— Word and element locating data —
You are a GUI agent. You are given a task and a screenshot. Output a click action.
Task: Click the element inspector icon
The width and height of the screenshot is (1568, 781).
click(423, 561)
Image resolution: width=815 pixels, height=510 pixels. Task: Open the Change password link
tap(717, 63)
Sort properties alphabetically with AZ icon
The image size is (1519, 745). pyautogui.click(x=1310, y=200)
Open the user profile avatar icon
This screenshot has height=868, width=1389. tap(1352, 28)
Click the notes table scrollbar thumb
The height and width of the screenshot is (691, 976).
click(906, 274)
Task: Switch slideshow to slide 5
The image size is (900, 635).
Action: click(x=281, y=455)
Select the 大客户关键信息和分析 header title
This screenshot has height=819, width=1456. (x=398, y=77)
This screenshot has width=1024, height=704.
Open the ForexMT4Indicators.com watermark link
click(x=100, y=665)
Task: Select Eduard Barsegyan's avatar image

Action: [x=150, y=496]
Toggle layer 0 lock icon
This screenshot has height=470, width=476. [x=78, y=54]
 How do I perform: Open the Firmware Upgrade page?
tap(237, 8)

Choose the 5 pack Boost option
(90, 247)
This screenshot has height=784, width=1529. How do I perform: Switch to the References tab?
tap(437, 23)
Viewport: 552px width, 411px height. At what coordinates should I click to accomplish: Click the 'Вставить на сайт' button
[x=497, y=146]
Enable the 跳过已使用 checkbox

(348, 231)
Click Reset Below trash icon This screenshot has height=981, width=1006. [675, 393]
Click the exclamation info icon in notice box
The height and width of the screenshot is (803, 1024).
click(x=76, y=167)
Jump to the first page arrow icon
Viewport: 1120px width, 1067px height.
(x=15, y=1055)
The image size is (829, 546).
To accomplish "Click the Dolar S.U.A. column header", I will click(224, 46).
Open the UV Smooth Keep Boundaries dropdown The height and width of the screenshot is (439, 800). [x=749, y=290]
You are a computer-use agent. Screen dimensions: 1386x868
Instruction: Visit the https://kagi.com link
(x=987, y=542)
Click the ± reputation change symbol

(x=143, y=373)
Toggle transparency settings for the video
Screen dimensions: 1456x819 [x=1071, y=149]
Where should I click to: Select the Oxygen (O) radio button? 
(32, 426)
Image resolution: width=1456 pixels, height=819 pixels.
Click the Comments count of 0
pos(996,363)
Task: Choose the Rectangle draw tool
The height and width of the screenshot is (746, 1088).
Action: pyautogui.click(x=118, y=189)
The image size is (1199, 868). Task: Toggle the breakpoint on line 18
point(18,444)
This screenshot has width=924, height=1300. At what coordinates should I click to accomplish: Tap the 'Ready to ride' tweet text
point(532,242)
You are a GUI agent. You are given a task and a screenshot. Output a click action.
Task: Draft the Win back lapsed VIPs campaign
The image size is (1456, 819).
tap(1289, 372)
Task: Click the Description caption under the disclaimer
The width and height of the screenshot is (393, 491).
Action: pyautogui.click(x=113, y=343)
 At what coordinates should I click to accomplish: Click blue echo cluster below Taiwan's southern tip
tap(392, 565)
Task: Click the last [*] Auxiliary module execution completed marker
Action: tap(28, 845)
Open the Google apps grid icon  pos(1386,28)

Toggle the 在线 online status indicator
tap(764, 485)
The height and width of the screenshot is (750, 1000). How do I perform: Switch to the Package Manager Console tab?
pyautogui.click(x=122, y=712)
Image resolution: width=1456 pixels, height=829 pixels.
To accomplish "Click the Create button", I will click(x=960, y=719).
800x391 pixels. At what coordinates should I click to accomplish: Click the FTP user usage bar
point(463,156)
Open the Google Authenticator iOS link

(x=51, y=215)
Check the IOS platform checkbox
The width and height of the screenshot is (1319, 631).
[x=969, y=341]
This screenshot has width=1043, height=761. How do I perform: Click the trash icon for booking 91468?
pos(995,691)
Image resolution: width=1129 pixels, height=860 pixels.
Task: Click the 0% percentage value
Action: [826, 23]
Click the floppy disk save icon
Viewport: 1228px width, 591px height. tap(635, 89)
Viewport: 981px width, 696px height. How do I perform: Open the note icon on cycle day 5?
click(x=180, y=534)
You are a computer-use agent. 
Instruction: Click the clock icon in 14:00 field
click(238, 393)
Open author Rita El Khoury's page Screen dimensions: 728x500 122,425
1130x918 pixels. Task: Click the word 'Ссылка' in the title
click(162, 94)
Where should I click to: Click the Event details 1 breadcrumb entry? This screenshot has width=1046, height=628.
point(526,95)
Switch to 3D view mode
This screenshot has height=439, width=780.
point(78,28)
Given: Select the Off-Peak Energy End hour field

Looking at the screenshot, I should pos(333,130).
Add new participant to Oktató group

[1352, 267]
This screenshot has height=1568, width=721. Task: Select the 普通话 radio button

— What is expected —
Reproduce the listing from the line containing "Click Reset Below" through the line containing "pyautogui.click(x=122, y=712)", substituting "Flip" for "Toggle" and changing nothing else.

— Answer to this exercise —
Click Reset Below trash icon This screenshot has height=981, width=1006. [675, 393]
Click the exclamation info icon in notice box
The height and width of the screenshot is (803, 1024).
click(x=76, y=167)
Jump to the first page arrow icon
Viewport: 1120px width, 1067px height.
(x=15, y=1055)
The image size is (829, 546).
To accomplish "Click the Dolar S.U.A. column header", I will click(224, 46).
Open the UV Smooth Keep Boundaries dropdown The height and width of the screenshot is (439, 800). [x=749, y=290]
You are a computer-use agent. Screen dimensions: 1386x868
Instruction: Visit the https://kagi.com link
(x=987, y=542)
Click the ± reputation change symbol

(x=143, y=373)
Flip transparency settings for the video
Screen dimensions: 1456x819 [x=1071, y=149]
Where should I click to: Select the Oxygen (O) radio button? 
(32, 426)
Image resolution: width=1456 pixels, height=819 pixels.
Click the Comments count of 0
pos(996,363)
Task: Choose the Rectangle draw tool
The height and width of the screenshot is (746, 1088).
Action: pyautogui.click(x=118, y=189)
The image size is (1199, 868). Task: Flip the breakpoint on line 18
point(18,444)
This screenshot has width=924, height=1300. At what coordinates should I click to accomplish: Tap the 'Ready to ride' tweet text
point(532,242)
You are a GUI agent. You are given a task and a screenshot. Output a click action.
Task: Draft the Win back lapsed VIPs campaign
The image size is (1456, 819).
tap(1289, 372)
Task: Click the Description caption under the disclaimer
The width and height of the screenshot is (393, 491).
Action: pyautogui.click(x=113, y=343)
 At what coordinates should I click to accomplish: Click blue echo cluster below Taiwan's southern tip
tap(392, 565)
Task: Click the last [*] Auxiliary module execution completed marker
Action: tap(28, 845)
Open the Google apps grid icon  pos(1386,28)

Flip the 在线 online status indicator
tap(764, 485)
The height and width of the screenshot is (750, 1000). How do I perform: Switch to the Package Manager Console tab?
pyautogui.click(x=122, y=712)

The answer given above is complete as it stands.